Task prompt |
Extract every line of the data below and reproduce each one verbatim, without any changes.

-*-

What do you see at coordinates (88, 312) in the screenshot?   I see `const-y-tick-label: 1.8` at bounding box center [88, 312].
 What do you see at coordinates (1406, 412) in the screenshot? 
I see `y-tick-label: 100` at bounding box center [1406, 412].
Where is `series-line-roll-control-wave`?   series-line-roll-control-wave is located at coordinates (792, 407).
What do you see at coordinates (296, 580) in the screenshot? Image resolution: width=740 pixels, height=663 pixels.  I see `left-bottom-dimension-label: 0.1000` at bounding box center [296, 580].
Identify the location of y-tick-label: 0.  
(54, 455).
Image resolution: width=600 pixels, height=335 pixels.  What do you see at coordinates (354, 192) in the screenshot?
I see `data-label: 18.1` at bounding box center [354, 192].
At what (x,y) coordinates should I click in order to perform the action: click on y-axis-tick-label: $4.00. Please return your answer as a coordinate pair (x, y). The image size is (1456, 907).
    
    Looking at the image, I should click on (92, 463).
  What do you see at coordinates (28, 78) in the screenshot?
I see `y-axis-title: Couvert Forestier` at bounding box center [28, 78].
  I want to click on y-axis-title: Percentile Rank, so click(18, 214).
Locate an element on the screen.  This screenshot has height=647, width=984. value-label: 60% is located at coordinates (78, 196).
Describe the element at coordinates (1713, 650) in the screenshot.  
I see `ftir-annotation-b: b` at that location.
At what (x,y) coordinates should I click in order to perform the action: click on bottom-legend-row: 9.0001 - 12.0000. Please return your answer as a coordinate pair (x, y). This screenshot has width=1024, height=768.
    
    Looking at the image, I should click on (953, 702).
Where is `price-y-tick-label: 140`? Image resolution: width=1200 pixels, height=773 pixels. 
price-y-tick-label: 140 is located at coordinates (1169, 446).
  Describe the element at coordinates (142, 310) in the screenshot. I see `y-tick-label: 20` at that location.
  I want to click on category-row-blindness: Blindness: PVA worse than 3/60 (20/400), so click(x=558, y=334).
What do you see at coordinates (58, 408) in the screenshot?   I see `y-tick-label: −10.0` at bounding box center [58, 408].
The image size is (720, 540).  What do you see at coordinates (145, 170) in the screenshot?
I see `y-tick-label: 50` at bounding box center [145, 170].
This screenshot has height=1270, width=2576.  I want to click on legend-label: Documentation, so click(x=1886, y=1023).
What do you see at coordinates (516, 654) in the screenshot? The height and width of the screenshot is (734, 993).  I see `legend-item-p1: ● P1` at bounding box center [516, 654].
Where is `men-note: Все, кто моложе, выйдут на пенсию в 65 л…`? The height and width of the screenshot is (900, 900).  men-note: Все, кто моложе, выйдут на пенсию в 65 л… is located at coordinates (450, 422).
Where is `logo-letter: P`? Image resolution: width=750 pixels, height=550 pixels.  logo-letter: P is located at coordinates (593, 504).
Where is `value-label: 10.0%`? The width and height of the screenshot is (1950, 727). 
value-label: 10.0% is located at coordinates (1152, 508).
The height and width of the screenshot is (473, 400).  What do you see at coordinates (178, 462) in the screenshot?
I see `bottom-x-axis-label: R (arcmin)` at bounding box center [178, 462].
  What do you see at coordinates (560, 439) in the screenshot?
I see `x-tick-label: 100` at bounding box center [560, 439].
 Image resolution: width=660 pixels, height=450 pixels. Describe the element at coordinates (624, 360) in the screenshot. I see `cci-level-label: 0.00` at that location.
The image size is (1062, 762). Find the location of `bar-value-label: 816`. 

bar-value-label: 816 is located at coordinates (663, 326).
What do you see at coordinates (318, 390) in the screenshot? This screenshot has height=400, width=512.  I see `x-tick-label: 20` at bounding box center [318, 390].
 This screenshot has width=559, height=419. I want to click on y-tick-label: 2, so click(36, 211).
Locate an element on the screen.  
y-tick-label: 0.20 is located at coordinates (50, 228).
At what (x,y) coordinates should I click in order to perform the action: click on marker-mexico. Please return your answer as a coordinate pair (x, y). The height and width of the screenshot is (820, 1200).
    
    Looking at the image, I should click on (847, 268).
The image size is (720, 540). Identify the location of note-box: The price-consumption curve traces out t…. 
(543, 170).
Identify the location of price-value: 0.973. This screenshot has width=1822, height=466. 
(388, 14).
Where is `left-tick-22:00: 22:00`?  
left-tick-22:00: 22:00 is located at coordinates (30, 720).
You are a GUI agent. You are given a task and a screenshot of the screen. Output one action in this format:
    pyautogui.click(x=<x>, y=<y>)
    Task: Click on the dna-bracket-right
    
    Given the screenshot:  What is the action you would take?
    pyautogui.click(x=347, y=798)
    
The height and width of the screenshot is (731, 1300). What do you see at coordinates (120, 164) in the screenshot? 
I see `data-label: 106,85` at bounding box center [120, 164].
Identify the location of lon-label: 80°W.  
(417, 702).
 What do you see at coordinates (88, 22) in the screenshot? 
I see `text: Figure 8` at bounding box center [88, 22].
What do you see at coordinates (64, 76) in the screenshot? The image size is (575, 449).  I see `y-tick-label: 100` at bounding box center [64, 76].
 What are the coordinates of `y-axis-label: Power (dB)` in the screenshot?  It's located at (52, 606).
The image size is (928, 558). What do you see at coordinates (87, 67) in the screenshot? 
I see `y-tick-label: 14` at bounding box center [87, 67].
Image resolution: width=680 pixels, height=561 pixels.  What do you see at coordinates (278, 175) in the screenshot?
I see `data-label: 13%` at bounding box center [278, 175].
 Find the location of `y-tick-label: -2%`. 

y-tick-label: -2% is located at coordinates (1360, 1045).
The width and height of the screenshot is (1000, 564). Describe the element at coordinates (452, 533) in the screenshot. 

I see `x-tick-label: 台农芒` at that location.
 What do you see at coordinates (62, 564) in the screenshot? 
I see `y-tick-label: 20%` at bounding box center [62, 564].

-*-

Output below |
What do you see at coordinates (88, 312) in the screenshot?   I see `const-y-tick-label: 1.8` at bounding box center [88, 312].
 What do you see at coordinates (1406, 412) in the screenshot? 
I see `y-tick-label: 100` at bounding box center [1406, 412].
Where is `series-line-roll-control-wave`?   series-line-roll-control-wave is located at coordinates (792, 407).
What do you see at coordinates (296, 580) in the screenshot? Image resolution: width=740 pixels, height=663 pixels.  I see `left-bottom-dimension-label: 0.1000` at bounding box center [296, 580].
Identify the location of y-tick-label: 0.  
(54, 455).
Image resolution: width=600 pixels, height=335 pixels.  What do you see at coordinates (354, 192) in the screenshot?
I see `data-label: 18.1` at bounding box center [354, 192].
At what (x,y) coordinates should I click in order to perform the action: click on y-axis-tick-label: $4.00. Please return your answer as a coordinate pair (x, y). The image size is (1456, 907).
    
    Looking at the image, I should click on (92, 463).
  What do you see at coordinates (28, 78) in the screenshot?
I see `y-axis-title: Couvert Forestier` at bounding box center [28, 78].
  I want to click on y-axis-title: Percentile Rank, so click(18, 214).
Locate an element on the screen.  This screenshot has height=647, width=984. value-label: 60% is located at coordinates (78, 196).
Describe the element at coordinates (1713, 650) in the screenshot.  
I see `ftir-annotation-b: b` at that location.
At what (x,y) coordinates should I click in order to perform the action: click on bottom-legend-row: 9.0001 - 12.0000. Please return your answer as a coordinate pair (x, y). This screenshot has width=1024, height=768.
    
    Looking at the image, I should click on (953, 702).
Where is `price-y-tick-label: 140`? Image resolution: width=1200 pixels, height=773 pixels. 
price-y-tick-label: 140 is located at coordinates (1169, 446).
  Describe the element at coordinates (142, 310) in the screenshot. I see `y-tick-label: 20` at that location.
  I want to click on category-row-blindness: Blindness: PVA worse than 3/60 (20/400), so click(x=558, y=334).
What do you see at coordinates (58, 408) in the screenshot?   I see `y-tick-label: −10.0` at bounding box center [58, 408].
The image size is (720, 540).  What do you see at coordinates (145, 170) in the screenshot?
I see `y-tick-label: 50` at bounding box center [145, 170].
This screenshot has height=1270, width=2576.  I want to click on legend-label: Documentation, so click(x=1886, y=1023).
What do you see at coordinates (516, 654) in the screenshot? The height and width of the screenshot is (734, 993).  I see `legend-item-p1: ● P1` at bounding box center [516, 654].
Where is `men-note: Все, кто моложе, выйдут на пенсию в 65 л…`? The height and width of the screenshot is (900, 900).  men-note: Все, кто моложе, выйдут на пенсию в 65 л… is located at coordinates (450, 422).
Where is `logo-letter: P`? Image resolution: width=750 pixels, height=550 pixels.  logo-letter: P is located at coordinates (593, 504).
Where is `value-label: 10.0%`? The width and height of the screenshot is (1950, 727). 
value-label: 10.0% is located at coordinates (1152, 508).
The height and width of the screenshot is (473, 400).  What do you see at coordinates (178, 462) in the screenshot?
I see `bottom-x-axis-label: R (arcmin)` at bounding box center [178, 462].
  What do you see at coordinates (560, 439) in the screenshot?
I see `x-tick-label: 100` at bounding box center [560, 439].
 Image resolution: width=660 pixels, height=450 pixels. Describe the element at coordinates (624, 360) in the screenshot. I see `cci-level-label: 0.00` at that location.
The image size is (1062, 762). Find the location of `bar-value-label: 816`. 

bar-value-label: 816 is located at coordinates (663, 326).
What do you see at coordinates (318, 390) in the screenshot? This screenshot has height=400, width=512.  I see `x-tick-label: 20` at bounding box center [318, 390].
 This screenshot has width=559, height=419. I want to click on y-tick-label: 2, so click(36, 211).
Locate an element on the screen.  
y-tick-label: 0.20 is located at coordinates (50, 228).
At what (x,y) coordinates should I click in order to perform the action: click on marker-mexico. Please return your answer as a coordinate pair (x, y). The height and width of the screenshot is (820, 1200).
    
    Looking at the image, I should click on (847, 268).
The image size is (720, 540). Identify the location of note-box: The price-consumption curve traces out t…. 
(543, 170).
Identify the location of price-value: 0.973. This screenshot has width=1822, height=466. 
(388, 14).
Where is `left-tick-22:00: 22:00`?  
left-tick-22:00: 22:00 is located at coordinates (30, 720).
You are a GUI agent. You are given a task and a screenshot of the screen. Output one action in this format:
    pyautogui.click(x=<x>, y=<y>)
    Task: Click on the dna-bracket-right
    
    Given the screenshot:  What is the action you would take?
    pyautogui.click(x=347, y=798)
    
The height and width of the screenshot is (731, 1300). What do you see at coordinates (120, 164) in the screenshot? 
I see `data-label: 106,85` at bounding box center [120, 164].
Identify the location of lon-label: 80°W.  
(417, 702).
 What do you see at coordinates (88, 22) in the screenshot? 
I see `text: Figure 8` at bounding box center [88, 22].
What do you see at coordinates (64, 76) in the screenshot? The image size is (575, 449).  I see `y-tick-label: 100` at bounding box center [64, 76].
 What are the coordinates of `y-axis-label: Power (dB)` in the screenshot?  It's located at (52, 606).
The image size is (928, 558). What do you see at coordinates (87, 67) in the screenshot? 
I see `y-tick-label: 14` at bounding box center [87, 67].
Image resolution: width=680 pixels, height=561 pixels.  What do you see at coordinates (278, 175) in the screenshot?
I see `data-label: 13%` at bounding box center [278, 175].
 Find the location of `y-tick-label: -2%`. 

y-tick-label: -2% is located at coordinates (1360, 1045).
The width and height of the screenshot is (1000, 564). Describe the element at coordinates (452, 533) in the screenshot. 

I see `x-tick-label: 台农芒` at that location.
 What do you see at coordinates (62, 564) in the screenshot? 
I see `y-tick-label: 20%` at bounding box center [62, 564].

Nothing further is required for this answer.